#### Yönerge 1
Kayıtlarda "is (1568, 590)." geçen satırdan "click(x=1505, y=273)" geçen satıra kadar olan satırları, bu iki satır da dahil, aynen tekrar yaz. Başka satır ekleme.

#### Verilen metin
*****
Yargıtay 17. Hukuk Dairesi 2020/276 Esas 2020/323 Karar Sayılı İlamı

Yargıtay 17. Hukuk Dairesi 2020/276 Esas 2020/323 Karar Sayılı İlamı

Esas No : 2020/276
Karar No : 2020/323
Karar Tarihi : 03/02/2020
Yargıtay 17. Hukuk Dairesi 2020/276 Esas 2020/323 Karar Sayılı İlamı

17. Hukuk Dairesi         2020/276 E.  ,  2020/323 K.

    "İçtihat Metni"

    MAHKEMESİ :Asliye Hukuk Mahkemesi


    Taraflar arasındaki, ölümlü ve yaralamalı trafik kazası nedeniyle maddi ve manevi tazminat davası üzerine yapılan yargılama sonunda, kararda yazılı nedenlerle, davanın kısmen kabulüne ilişkin verilen hüküm, davacılar vekili ile davalılar vekilleri tarafından ayrı ayrı süresi içinde temyiz edilmekle, dosya incelendi, gereği düşünüldü:
    -K A R A R-
    Davacılar vekili, birkısım davalıların işleteni, sürücüsü ve trafik sigortacısı olduğu aracın, davacı ... ve ..."nın çocuğu, davacı ..."in kardeşi olan ... ..."ın idaresindeki araca çarpmasıyla oluşan kazada, ..."nın ve kardeşi ..."in öldüğünü, iki çocuklarını kaybeden davacı anne babanın ölenlerin desteğinden yoksun kaldıklarını, ölenin yakını olan davacılar ile kaza anında araç içinde yolcu olarak bulunan davacıların manevi zarara uğradıklarını, davalı ... Sigorta"nın desteğin sürücüsü olduğu aracın trafik sigortacısı olduğunu belirterek, fazlaya ilişkin hakları saklı kalmak ve davalı ... şirketleri poliçe limitleriyle sınırlı sorumlu olmak kaydıyla, davacı ... ve ... için 20.000,00"er TL. destekten yoksun kalma tazminatı ile 200.000,00"er TL. manevi tazminatın, davacı ... için 50.000,00 TL. manevi tazminatın, diğer davacılar için 20.000,00"er TL. manevi tazminatın, kaza tarihinden işleyecek yasal faiziyle birlikte davalılardan müteselsilen tahsilini talep etmiştir.
*****
#### İşlenecek kayıtlar
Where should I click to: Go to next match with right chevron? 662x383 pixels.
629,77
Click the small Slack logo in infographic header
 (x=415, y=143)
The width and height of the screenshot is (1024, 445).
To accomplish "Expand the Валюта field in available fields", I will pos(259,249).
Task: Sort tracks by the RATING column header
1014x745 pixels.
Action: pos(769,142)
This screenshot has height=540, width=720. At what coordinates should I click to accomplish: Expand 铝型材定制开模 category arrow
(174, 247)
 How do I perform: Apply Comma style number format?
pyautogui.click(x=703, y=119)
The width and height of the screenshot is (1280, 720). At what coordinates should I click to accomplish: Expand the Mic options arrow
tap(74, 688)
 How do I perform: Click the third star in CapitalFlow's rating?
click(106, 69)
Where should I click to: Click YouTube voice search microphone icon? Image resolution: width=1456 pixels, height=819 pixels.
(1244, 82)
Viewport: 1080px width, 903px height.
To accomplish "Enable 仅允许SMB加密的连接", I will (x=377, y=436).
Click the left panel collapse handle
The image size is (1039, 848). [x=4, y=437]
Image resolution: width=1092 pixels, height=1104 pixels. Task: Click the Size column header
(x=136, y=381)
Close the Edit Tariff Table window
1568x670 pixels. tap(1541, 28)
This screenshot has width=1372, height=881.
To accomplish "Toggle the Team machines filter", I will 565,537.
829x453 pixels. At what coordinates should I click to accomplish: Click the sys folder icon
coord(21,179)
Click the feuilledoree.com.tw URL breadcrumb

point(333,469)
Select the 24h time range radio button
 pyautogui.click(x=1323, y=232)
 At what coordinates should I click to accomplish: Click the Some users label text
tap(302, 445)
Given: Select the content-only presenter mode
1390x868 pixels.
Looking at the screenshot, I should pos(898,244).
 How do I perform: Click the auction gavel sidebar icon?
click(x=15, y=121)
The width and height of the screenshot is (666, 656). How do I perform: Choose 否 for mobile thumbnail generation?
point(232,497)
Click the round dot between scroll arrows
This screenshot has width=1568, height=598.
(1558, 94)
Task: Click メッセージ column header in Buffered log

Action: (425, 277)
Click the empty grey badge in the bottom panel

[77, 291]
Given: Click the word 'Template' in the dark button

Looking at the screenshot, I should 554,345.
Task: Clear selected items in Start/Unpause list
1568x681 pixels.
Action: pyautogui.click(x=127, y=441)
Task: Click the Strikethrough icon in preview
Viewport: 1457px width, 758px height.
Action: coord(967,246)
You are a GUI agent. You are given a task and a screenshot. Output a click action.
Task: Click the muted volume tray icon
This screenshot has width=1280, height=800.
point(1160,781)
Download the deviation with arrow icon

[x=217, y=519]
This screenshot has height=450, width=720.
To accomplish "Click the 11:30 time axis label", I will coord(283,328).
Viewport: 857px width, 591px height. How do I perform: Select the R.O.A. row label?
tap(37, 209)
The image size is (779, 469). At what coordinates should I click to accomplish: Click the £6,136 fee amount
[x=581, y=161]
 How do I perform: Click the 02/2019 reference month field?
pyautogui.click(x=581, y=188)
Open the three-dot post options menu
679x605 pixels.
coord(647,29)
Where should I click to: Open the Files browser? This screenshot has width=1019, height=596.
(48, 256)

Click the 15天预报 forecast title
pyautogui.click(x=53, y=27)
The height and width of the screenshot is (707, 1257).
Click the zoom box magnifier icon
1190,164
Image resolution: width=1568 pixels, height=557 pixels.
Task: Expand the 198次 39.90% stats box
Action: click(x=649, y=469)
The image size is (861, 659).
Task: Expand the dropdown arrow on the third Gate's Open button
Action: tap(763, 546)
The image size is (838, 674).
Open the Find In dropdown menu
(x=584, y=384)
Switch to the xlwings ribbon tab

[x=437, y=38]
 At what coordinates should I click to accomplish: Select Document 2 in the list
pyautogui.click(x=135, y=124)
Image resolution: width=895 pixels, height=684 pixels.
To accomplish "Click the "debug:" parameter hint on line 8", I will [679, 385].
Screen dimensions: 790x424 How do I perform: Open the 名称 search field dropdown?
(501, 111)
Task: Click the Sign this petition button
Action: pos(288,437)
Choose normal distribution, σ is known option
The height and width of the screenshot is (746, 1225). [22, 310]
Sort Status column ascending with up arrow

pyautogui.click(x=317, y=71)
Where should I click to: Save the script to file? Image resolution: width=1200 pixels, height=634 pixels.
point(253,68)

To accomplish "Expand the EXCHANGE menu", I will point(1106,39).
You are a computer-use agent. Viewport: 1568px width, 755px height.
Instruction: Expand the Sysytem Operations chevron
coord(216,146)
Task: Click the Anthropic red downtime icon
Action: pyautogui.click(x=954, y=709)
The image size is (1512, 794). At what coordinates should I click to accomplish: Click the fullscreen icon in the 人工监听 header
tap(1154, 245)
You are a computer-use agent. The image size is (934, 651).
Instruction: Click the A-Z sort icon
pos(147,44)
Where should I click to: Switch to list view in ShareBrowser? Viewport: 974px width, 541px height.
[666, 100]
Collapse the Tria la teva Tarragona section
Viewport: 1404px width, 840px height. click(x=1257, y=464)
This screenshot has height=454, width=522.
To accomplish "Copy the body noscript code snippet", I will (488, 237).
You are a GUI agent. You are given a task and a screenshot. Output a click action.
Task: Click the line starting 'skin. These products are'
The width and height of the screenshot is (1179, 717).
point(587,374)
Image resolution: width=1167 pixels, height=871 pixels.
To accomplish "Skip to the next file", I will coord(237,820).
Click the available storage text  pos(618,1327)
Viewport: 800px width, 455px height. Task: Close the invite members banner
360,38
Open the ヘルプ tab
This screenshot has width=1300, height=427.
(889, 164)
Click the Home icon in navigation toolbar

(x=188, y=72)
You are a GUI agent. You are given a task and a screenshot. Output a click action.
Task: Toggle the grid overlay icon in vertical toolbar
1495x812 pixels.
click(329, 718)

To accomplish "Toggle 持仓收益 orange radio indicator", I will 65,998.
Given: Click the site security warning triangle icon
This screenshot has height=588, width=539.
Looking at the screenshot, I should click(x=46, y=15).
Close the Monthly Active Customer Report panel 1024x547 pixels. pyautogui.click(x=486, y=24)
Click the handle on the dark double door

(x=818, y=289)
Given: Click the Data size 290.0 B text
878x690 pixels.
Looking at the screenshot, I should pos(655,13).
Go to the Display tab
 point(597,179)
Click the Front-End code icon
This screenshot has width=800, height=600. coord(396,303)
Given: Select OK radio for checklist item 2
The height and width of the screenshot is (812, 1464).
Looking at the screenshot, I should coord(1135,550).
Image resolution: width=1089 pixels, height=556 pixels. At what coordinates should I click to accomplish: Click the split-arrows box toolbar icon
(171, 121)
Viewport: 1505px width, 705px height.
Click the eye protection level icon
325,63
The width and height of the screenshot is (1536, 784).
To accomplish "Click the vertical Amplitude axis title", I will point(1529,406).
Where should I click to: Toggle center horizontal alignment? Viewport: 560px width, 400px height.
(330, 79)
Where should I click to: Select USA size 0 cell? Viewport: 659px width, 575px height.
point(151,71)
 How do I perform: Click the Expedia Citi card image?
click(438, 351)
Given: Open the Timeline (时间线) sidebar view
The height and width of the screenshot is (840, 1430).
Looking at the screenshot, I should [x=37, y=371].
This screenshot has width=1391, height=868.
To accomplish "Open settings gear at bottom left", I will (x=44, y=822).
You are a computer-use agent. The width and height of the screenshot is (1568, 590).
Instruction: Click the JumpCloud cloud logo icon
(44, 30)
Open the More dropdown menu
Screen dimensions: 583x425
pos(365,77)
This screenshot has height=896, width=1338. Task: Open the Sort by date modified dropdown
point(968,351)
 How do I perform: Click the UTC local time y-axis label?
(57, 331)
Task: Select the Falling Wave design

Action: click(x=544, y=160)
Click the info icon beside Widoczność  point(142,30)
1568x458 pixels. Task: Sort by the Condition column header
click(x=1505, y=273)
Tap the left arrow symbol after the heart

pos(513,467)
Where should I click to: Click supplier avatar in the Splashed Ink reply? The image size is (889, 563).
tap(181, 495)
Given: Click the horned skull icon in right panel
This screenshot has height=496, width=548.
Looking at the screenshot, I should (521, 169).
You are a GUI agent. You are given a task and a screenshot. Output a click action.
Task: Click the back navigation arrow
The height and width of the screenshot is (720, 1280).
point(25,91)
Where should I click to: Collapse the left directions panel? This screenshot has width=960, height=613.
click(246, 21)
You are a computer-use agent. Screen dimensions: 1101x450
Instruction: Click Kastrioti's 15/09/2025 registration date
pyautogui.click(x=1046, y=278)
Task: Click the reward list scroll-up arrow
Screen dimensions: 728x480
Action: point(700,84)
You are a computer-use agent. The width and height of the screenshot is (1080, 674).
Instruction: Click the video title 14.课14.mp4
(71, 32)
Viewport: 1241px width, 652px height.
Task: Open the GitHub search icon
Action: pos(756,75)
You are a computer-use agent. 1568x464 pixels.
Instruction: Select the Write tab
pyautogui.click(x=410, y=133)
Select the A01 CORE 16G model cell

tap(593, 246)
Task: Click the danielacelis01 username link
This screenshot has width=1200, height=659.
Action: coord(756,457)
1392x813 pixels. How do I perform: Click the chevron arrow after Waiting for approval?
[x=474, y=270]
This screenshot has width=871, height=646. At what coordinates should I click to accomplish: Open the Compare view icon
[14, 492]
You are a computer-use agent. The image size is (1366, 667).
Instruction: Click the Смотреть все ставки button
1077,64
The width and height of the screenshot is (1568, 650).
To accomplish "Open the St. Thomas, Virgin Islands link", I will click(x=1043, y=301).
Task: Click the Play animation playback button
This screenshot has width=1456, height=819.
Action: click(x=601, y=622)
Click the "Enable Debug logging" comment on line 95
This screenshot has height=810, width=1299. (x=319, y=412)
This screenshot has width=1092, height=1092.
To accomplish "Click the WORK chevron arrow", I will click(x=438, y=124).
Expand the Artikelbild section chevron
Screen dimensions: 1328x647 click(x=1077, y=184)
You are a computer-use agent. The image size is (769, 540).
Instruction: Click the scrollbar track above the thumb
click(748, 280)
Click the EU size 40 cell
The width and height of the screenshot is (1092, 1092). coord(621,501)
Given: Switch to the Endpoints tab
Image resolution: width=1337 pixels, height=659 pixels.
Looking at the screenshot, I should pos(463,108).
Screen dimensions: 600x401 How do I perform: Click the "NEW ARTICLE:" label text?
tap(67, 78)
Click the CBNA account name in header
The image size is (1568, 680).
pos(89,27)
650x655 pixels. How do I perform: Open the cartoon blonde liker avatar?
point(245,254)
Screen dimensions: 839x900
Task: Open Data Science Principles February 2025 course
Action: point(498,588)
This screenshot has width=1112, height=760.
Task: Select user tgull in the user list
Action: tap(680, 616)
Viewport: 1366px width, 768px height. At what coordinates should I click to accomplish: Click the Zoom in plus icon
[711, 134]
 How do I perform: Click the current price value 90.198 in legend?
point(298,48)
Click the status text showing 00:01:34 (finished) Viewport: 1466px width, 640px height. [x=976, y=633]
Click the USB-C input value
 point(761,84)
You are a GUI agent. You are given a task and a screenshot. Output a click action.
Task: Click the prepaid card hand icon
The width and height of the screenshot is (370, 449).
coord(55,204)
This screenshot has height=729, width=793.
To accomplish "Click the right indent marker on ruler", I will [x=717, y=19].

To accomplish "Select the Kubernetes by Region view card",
*****
#### Yönerge 2
Verilen metinde "Esas No : 2020/276" ile başlayıp "E.  ,  2020/323 K." ile biten kısmı hiç değiştirmeden kopyala.

#### Tam çözüm 1
You are a computer-use agent. The width and height of the screenshot is (1568, 590).
Instruction: Click the JumpCloud cloud logo icon
(44, 30)
Open the More dropdown menu
Screen dimensions: 583x425
pos(365,77)
This screenshot has height=896, width=1338. Task: Open the Sort by date modified dropdown
point(968,351)
 How do I perform: Click the UTC local time y-axis label?
(57, 331)
Task: Select the Falling Wave design

Action: click(x=544, y=160)
Click the info icon beside Widoczność  point(142,30)
1568x458 pixels. Task: Sort by the Condition column header
click(x=1505, y=273)

#### Tam çözüm 2
Esas No : 2020/276
Karar No : 2020/323
Karar Tarihi : 03/02/2020
Yargıtay 17. Hukuk Dairesi 2020/276 Esas 2020/323 Karar Sayılı İlamı

17. Hukuk Dairesi         2020/276 E.  ,  2020/323 K.